What stood out to me most was the combination of deny-by-default security, trace-based observability, and cost circuit breakers before launch. A lot of build-in-public posts focus on speed only, but your write-up makes a strong case that these controls are what let speed scale without turning into chaos.
Also, the Team Memory point is interesting. The idea that memory should compound, but bad memories should decay, feels much closer to how agent systems actually need to learn in production than raw retrieval alone.
Curious to see how your memory approach evolves once more real businesses and edge cases hit the system.
Thanks — the "invisible auth defaults" insight is something I want to turn into a deeper post.
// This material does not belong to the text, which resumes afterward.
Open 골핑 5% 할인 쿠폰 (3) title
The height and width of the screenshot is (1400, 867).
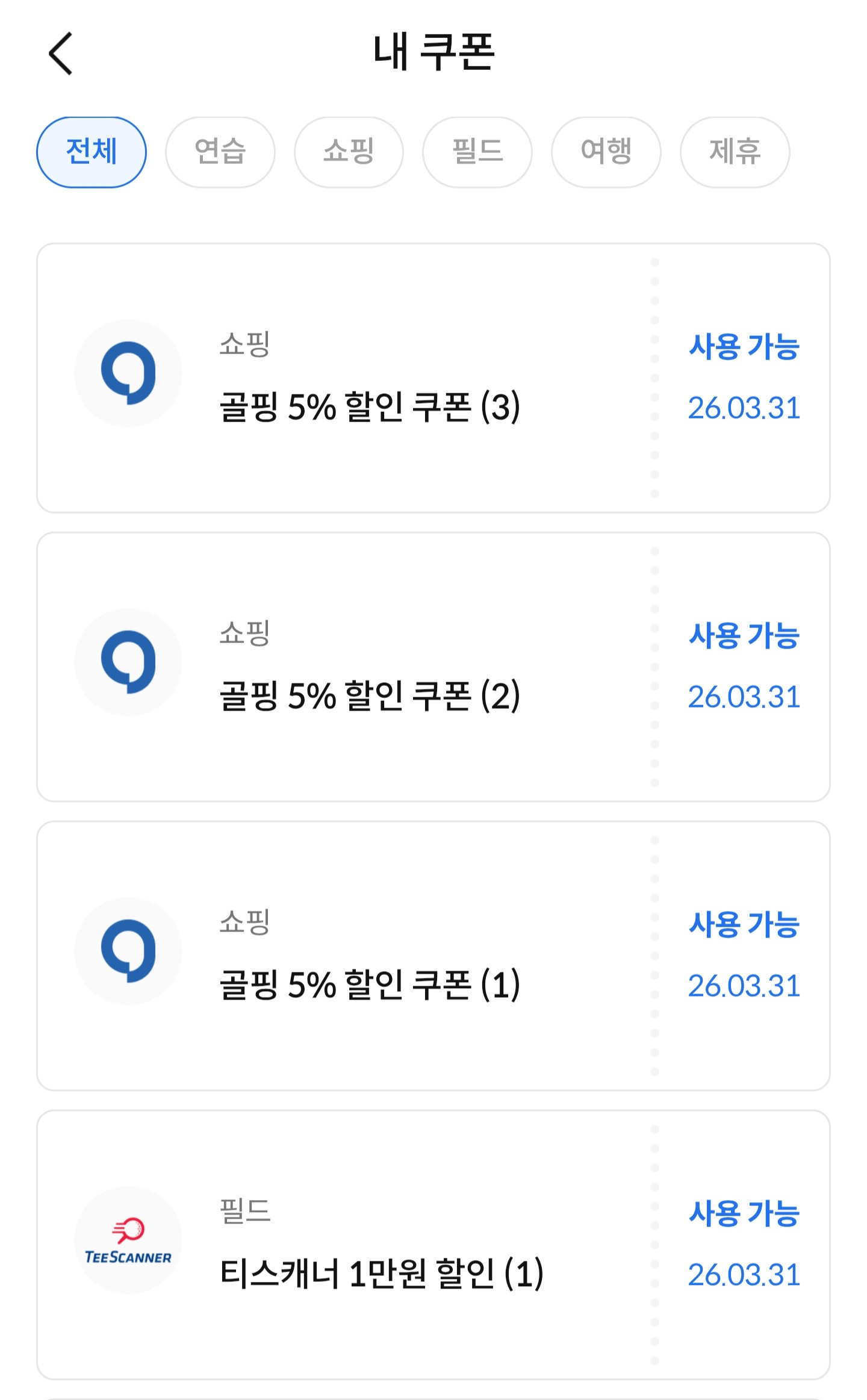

There's a whole class of bugs where the LLM provider's auth layer has more failure modes than your actual application code, and nobody talks about it.
On Team Memory — we're about to stress-test it properly. Right now effectiveness scoring works in isolation, but the real question is what happens when 50+ businesses generate conflicting patterns. Does the scoring surface the right learnings or does it drown in noise? Your multi-instance setup would be a perfect test case for this.
Will share the results once we have real traffic hitting it.
That’s exactly the interesting failure mode.
The hard part isn’t whether memory can accumulate patterns — it’s whether it can keep useful patterns distinct from merely frequent ones once the system scales. At 50+ businesses, I’d expect the real test to be conflict resolution: which patterns generalize, which stay local, and which should actively decay because they become misleading outside their original context.
That’s also why I think this is a good fit for a multi-instance stress test. The question isn’t just “does memory persist?” but “does it stay scoped, transferable, and trustworthy under conflicting experience?”
Definitely interested to see what real traffic reveals.
The "scoped, transferable, trustworthy" framing is exactly
the right way to decompose this — I've been struggling to
articulate what "memory works" actually means at scale,
and those three axes cut through it cleanly.
The decay question is the one I've been avoiding, honestly.
Right now effectiveness scoring treats memory entries as
roughly equal-weight beyond their initial score. But what
you're describing is different: some patterns need
context-decay (stop applying outside their original scope)
while others need time-decay (used to be true, no longer
is). We have neither mechanism implemented.
That also highlights a specific failure mode I hadn't named:
pattern contamination. A learning generated by Business A's
specific context leaking into Business B's decision-making,
with neither system flagging that the context doesn't
transfer. At 50 businesses, that's potentially 2,450
cross-contamination pairs per learning. Most of them
probably harmless, some probably quietly wrong.
Going to add "conflict resolution under multi-instance
load" as a specific test scenario before we ship team
memory to production. Currently we test it in isolation —
one business, growing over time — which is exactly the
easy case.
If you're running something similar at scale, would be
curious what your current thinking is on pattern scoping.
Do you tag memories with context fingerprints, or is it
more emergent from the retrieval layer?